(Supplied records)

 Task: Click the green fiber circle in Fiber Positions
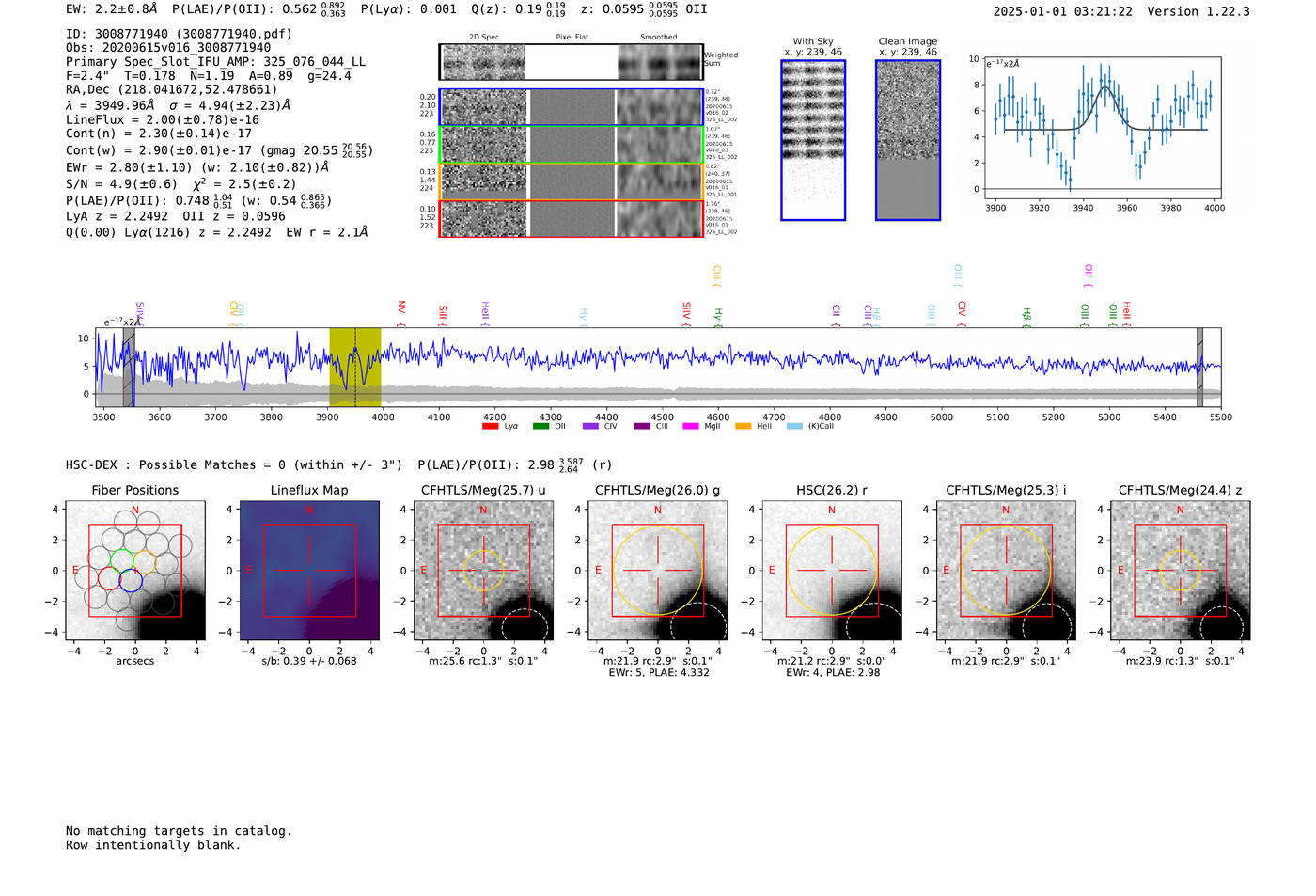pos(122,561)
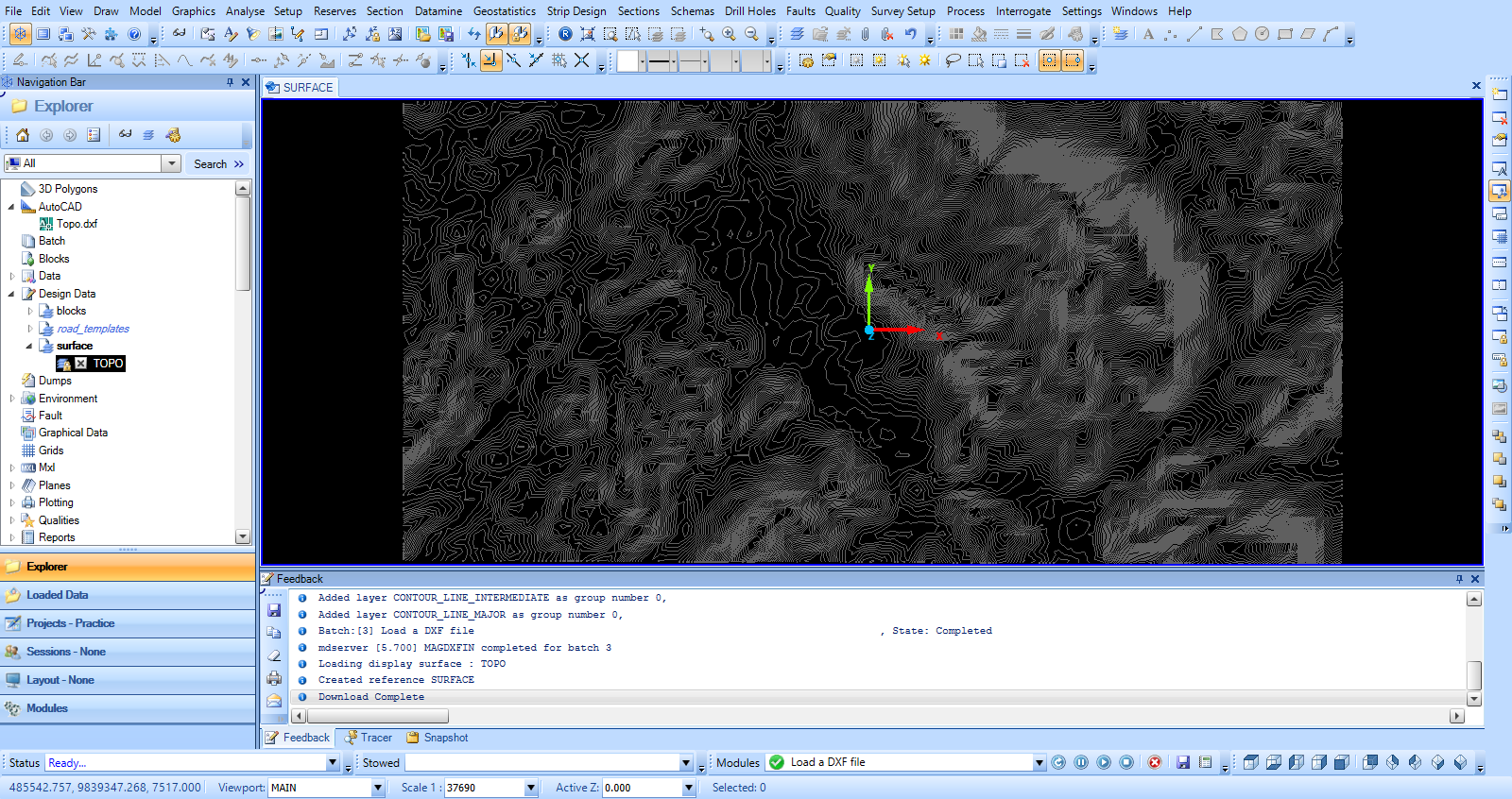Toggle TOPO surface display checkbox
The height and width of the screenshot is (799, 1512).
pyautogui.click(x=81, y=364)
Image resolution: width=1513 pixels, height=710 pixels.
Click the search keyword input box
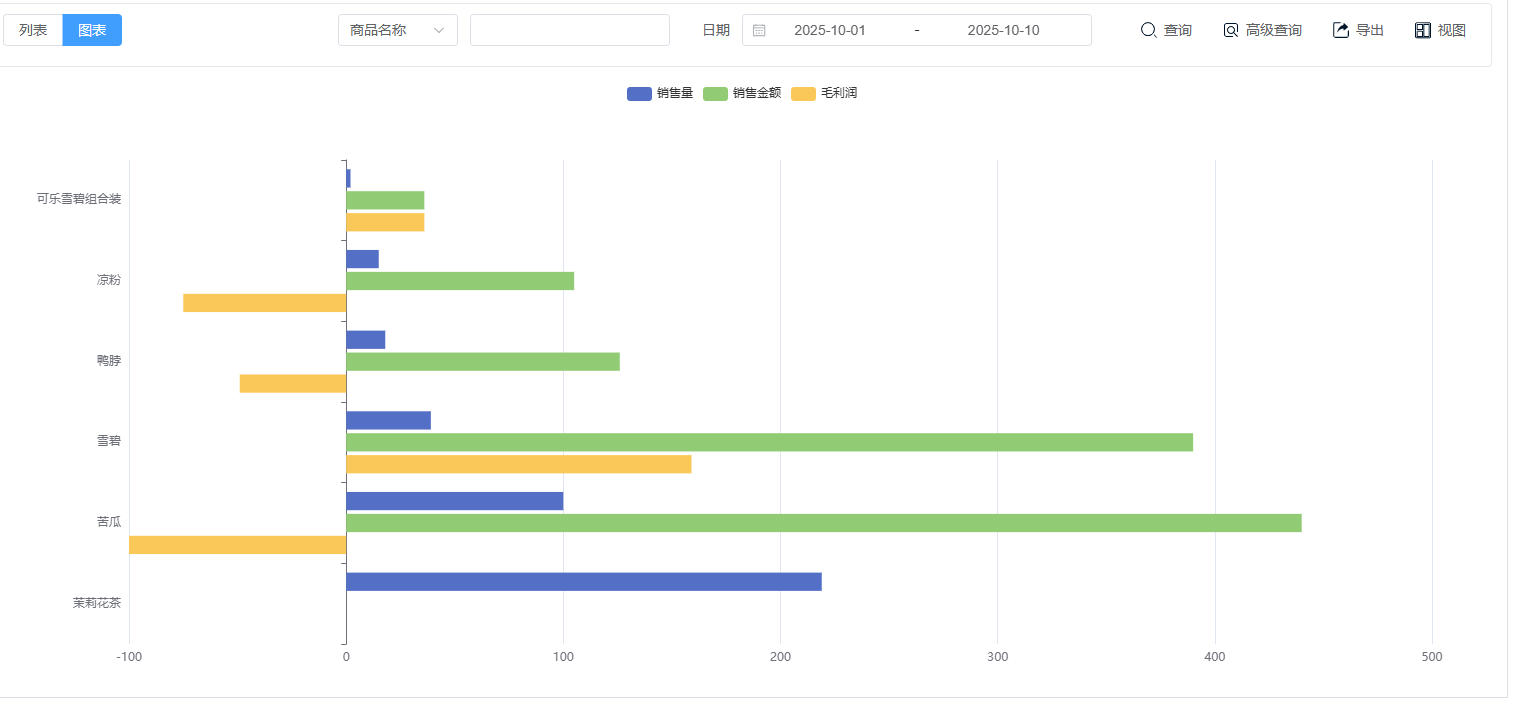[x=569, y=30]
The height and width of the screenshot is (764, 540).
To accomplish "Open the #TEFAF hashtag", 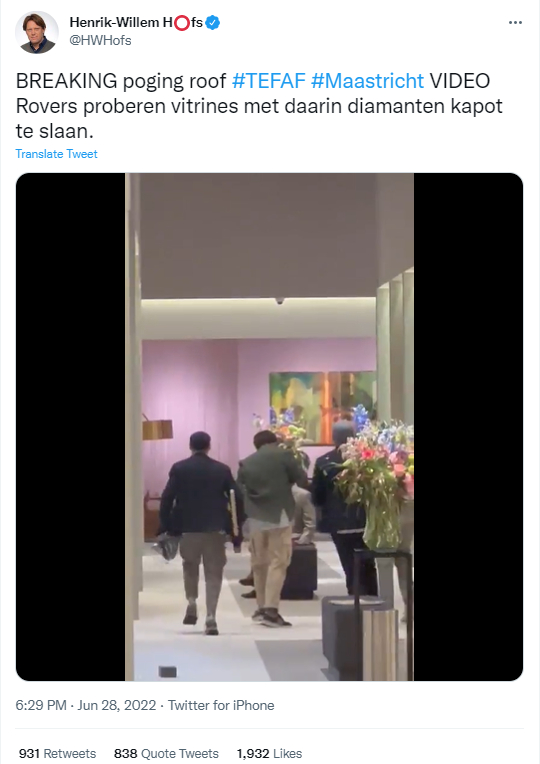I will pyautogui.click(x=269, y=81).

(End Supplied records)
(Supplied records)

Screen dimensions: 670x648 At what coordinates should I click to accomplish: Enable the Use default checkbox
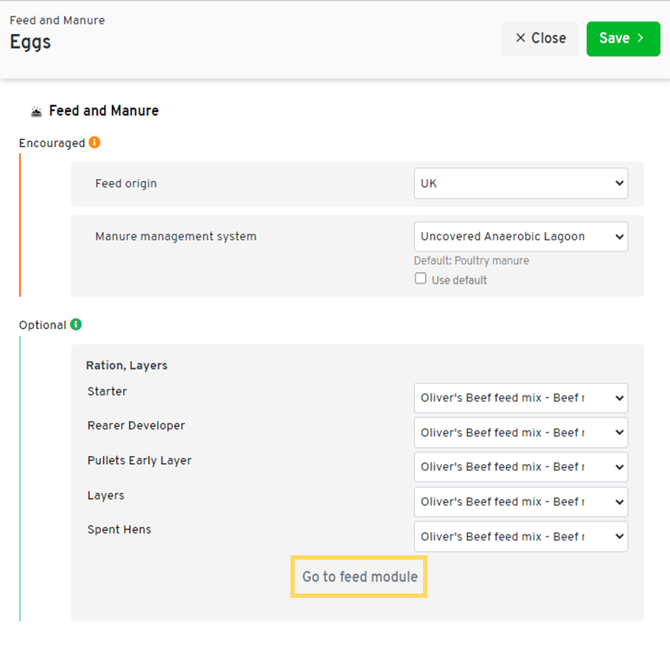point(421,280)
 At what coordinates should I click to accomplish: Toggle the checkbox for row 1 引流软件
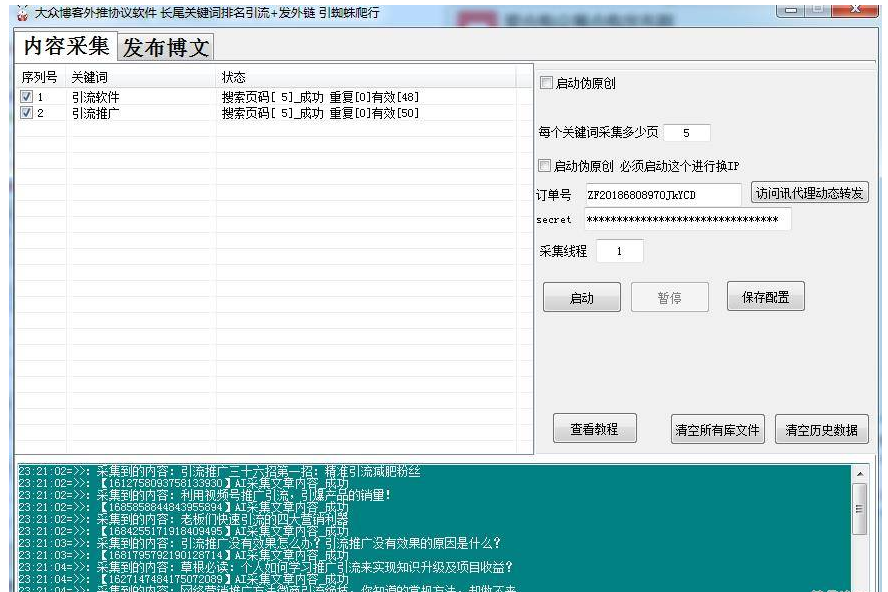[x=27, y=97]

(End Supplied records)
(Supplied records)

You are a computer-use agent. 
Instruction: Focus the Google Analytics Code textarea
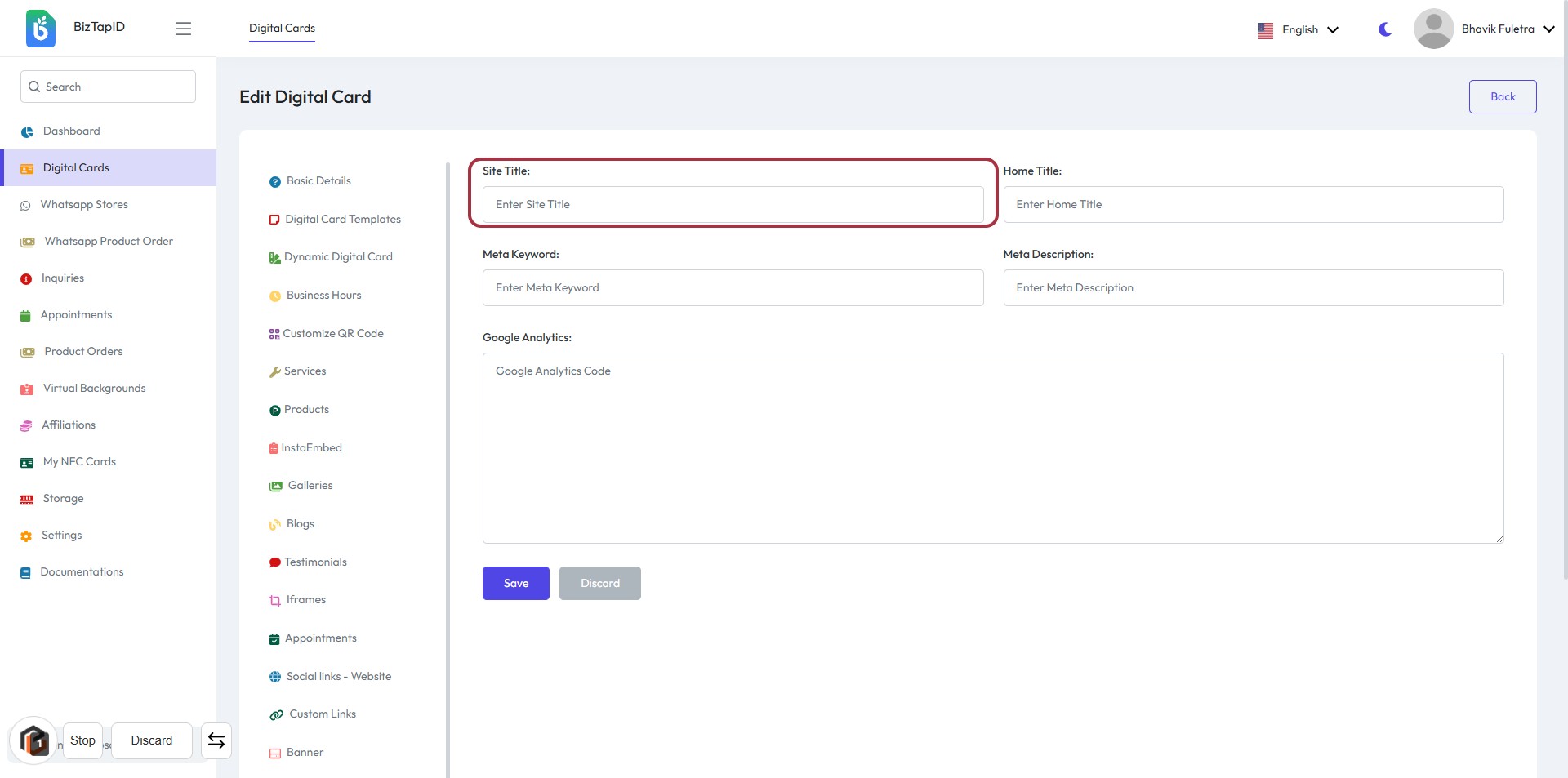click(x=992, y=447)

(End Supplied records)

Task directions: Could you repeat, exactly, only the lines above starting at the one that has "Task: Click the" and stopping after the one that has "Image resolution: width=1513", without the pictures?

Exercise answer:
 Task: Click the green fiber circle in Fiber Positions
pos(122,561)
Toggle TOPO surface display checkbox
The height and width of the screenshot is (799, 1512).
pyautogui.click(x=81, y=364)
Image resolution: width=1513 pixels, height=710 pixels.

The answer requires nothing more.